Department of Chemistry, 104 Chemistry Building, Pennsylvania State University, University Park, Pennsylvania 16802, USA.
Inorg Chem. 2011 Nov 7;50(21):11252-62. doi: 10.1021/ic201842v. Epub 2011 Sep 26.
The mechanistic pathways for hydrogen evolution catalyzed by cobalt complexes with supporting diglyoxime ligands are analyzed with computational methods. The cobaloximes studied are Co(dmgBF(2))(2) (dmg = dimethylglyoxime) and Co(dpgBF(2))(2) (dpg = diphenylglyoxime) in acetonitrile. The reduction potentials and pK(a) values are calculated with density functional theory in conjunction with isodesmic reactions, incorporating the possibility of axial solvent ligand loss during the reduction process. The solvent reorganization energies for electron transfer between the cobalt complex and a metal electrode and the inner-sphere reorganization energies accounting for intramolecular rearrangements and the possibility of ligand loss are also calculated. The relative reduction potentials agree quantitatively with the available experimental values. The pK(a)s and reorganization energies agree qualitatively with estimates based on experimental data. The calculations suggest that a peak measured at ca. -1.0 V vs SCE in cyclic voltammetry experiments for Co(dmgBF(2))(2) is more likely to correspond to the Co(II)H/Co(I)H reduction potential than the Co(III)H/Co(II)H reduction potential. The calculations also predict pK(a) values of Co-hydride complexes and reduction potentials for both cobaloximes that have not been determined experimentally. The results are consistent with a mechanism in which the Co(III) and Co(II) complexes have two axial solvent ligands and the Co(I) complex has a single axial ligand along the reaction pathway. Analysis of the free energy diagrams generated for six different monometallic and bimetallic hydrogen production pathways identified the most favorable pathways for Co(dmgBF(2))(2) and tosic acid. The thermodynamically favored monometallic pathway passes through a Co(III)H intermediate, and Co(II)H reacts with the acid to produce H(2). The thermodynamically favored bimetallic pathways also pass through the Co(III)H intermediate, but the pathways in which two Co(III)H or two Co(II)H complexes react to produce H(2) are not thermodynamically distinguishable with these methods. On the basis of the electrostatic work term associated with bringing the two cobalt complexes together in solution, the preferred bimetallic pathway involves the reaction of two Co(III)H complexes to produce H(2). This mechanistic insight is important for designing more effective catalysts for solar energy conversion.

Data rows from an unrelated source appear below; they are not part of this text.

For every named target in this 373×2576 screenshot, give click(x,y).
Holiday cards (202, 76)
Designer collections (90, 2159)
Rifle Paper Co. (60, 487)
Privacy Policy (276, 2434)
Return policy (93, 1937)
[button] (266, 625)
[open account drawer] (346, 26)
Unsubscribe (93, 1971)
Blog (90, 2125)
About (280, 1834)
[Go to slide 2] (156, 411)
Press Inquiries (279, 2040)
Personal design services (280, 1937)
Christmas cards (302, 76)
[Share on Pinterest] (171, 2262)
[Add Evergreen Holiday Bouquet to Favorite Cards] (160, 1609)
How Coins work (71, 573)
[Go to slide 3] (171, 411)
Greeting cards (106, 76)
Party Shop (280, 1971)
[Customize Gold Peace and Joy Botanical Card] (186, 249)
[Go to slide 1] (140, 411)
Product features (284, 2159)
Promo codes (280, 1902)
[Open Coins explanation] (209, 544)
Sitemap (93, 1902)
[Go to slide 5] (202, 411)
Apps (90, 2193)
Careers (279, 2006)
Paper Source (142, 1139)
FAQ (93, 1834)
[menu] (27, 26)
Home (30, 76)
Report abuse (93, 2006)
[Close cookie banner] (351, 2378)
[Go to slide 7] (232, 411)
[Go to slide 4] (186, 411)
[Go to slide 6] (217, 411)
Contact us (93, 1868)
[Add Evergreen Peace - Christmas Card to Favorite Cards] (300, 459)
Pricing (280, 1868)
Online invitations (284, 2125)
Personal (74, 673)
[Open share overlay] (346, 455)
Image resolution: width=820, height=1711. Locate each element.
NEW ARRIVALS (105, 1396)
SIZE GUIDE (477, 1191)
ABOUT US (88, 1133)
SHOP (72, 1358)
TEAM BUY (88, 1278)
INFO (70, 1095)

用计算方法分析了钴配合物与支载二肟配体协同催化氢析出的机理途径。研究的钴配合物为 Co(dmgBF(2))(2)(dmg = 二甲基乙二肟)和 Co(dpgBF(2))(2)(dpg = 二苯甲酰基乙二肟)在乙腈中。用密度泛函理论结合等电子反应计算了还原电位和 pK(a)值,其中考虑了还原过程中轴向溶剂配体损失的可能性。还计算了钴络合物与金属电极之间电子转移的溶剂重组能以及考虑分子内重排和配体损失可能性的内球重组能。相对还原电位与可用的实验值定量吻合。pK(a)和重组能与基于实验数据的估计值定性一致。计算表明,在 Co(dmgBF(2))(2)的循环伏安实验中约为-1.0 V 处测量的峰更可能对应于 Co(II)H/Co(I)H 还原电位,而不是 Co(III)H/Co(II)H 还原电位。计算还预测了 Co-氢化物络合物的 pK(a)值和两种钴配合物的还原电位,这些值尚未通过实验确定。结果与一种机制一致,其中 Co(III)和 Co(II)配合物具有两个轴向溶剂配体,而 Co(I)配合物在反应途径中有一个单一的轴向配体。对六个不同的单金属和双金属制氢途径生成的自由能图的分析确定了 Co(dmgBF(2))(2)和托西酸最有利的途径。热力学有利的单金属途径经过 Co(III)H 中间体,Co(II)H 与酸反应生成 H(2)。热力学有利的双金属途径也经过 Co(III)H 中间体,但用这些方法无法区分两种 Co(III)H 或两种 Co(II)H 络合物反应生成 H(2)的热力学有利途径。基于将两个钴配合物在溶液中聚集在一起的静电功项,优选的双金属途径涉及两个 Co(III)H 配合物的反应生成 H(2)。这种机理见解对于设计更有效的太阳能转换催化剂非常重要。